Fourteen producers were invited to testify in Marshall. Most voiced support for crafting a 2007 bill that is an extension of the current bill.


Committee members are well aware of the current bill's popularity and would like to keep the safety net provisions it provides farmers in place, Peterson told reporters prior to the hearing.

But he also warned that the committee faces a major challenge. President George W. Bush's negotiators at the World Trade Organization talks recently offered a 60 percent cut in direct subsidies to farmers, he said. He warned that the majority members of the agricultural committee will be under pressure from their party to cut funding for the 2007 bill.

"It's not going to be easy,'' said Peterson.

In contrast, support for farmer-produced energy was easy to find on both sides of the aisle at the hearing. Goodlatte was among those who offered support.

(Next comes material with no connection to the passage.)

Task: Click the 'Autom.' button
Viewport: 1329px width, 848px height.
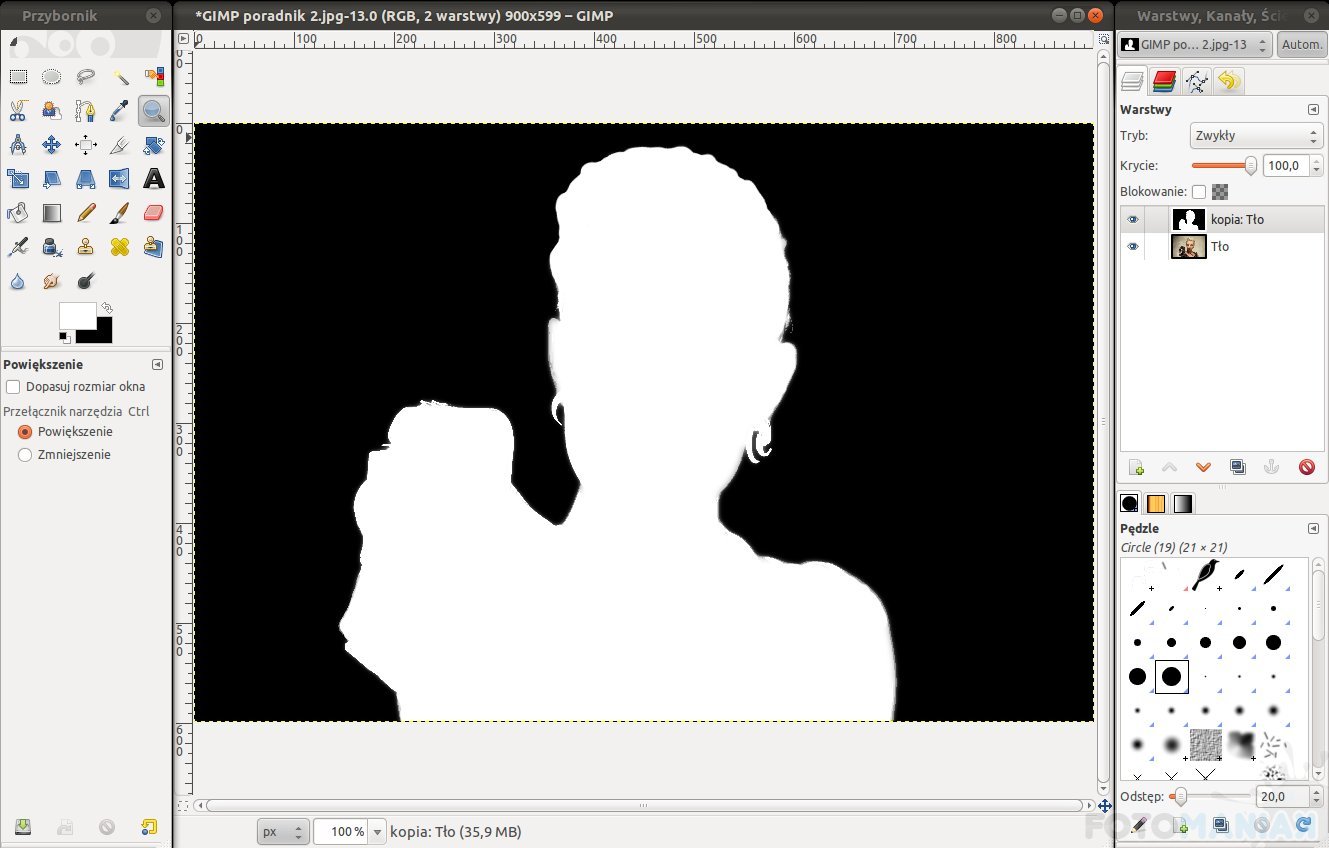Action: [1301, 45]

He also noted that his previous support has drawn fire back home. Virginia's large poultry industry is heavily dependent on corn raised outside the state's borders. Virginia poultry producers voiced their concerns about how demand for corn to produce ethanol could affect corn prices, according to Goodlatte.

Committee members heard identical concerns on this end of the Corn Belt too. Pete Rothfork, a Melrose turkey producer, told committee members that the current support for ethanol could prove "devastating'' to turkey producers if there is a small corn crop.

Rep. Peterson told reporters that the renewable fuels industry has taken off "like a rocket.'' He told participants at the hearing that the solution will be to develop an ethanol industry that converts switch grass and other cellulose into fuel as well as corn. He also offered the idea of creating a corn reserve to assure adequate supplies for both livestock and ethanol during years of poor production.

Just what sort of support a new farm bill might provide farm-produced fuels was not discussed, but U.S. Rep. Gil Gutknecht of Minnesota's First District held up Minnesota's 10 percent ethanol mandate as a model. He said the biggest challenge facing farmer-produced fuels is the access to markets, which he said are 97 percent controlled by the petroleum industry.


Along with support for renewable energy, another change to be debated for the 2007 farm bill is the growing call to make a disaster provision a permanent part of the bill. Currently, it requires an act of Congress to address major and multi-year disasters, such as a drought.

Committee members said they have heard interest from farmers across the country in somehow wedding a multi-year disaster program with the current crop insurance program. The need was underscored by Rob Rynnings of Kennedy who farms with his brother Tim near the Canadian border. Rynnings said the two lost $238,000 in working capital due to crop losses last year, despite the crop insurance they carried.

"A dire need,'' is how Larry Larson, a Red River Valley potato producer, described the need for a disaster provision.

Larson also raised an issue that is sure to ignite plenty of the coming debate in Washington. He charged that many trade agreements benefit foreign producers at the expense of U.S. farmers.

Committee member Rep. Charlie Melancon, R-Louisiana, pointed out that last year for the first time ever the U.S. imported more food than it exported.

Some of the growers testifying complained U.S. policy was aimed more at "free'' rather than "fair'' trade for U.S. growers.

On other hand, livestock producers such as Pat Fitzsimmons, a Dassel pork producer, told the committee that access to foreign markets is critical to his industry's growth. He told committee members that U.S. pork exports have increased in value 289 percent since the implementation of NAFTA in 1994 and the Uruguay Round Agreement in 1995.

Yet in a sign of the debate already taking shape, Brewster corn producer Ron Obermoller said that for most commodity producers, building a safety net into the farm bill was far more important than foreign trade agreements. With a federal farm safety net in place, it's possible to put a bottom number on the application for financing at the bank, Obermoller told committee members. "There's no way to build a figure on market access on the bottom line,'' he said.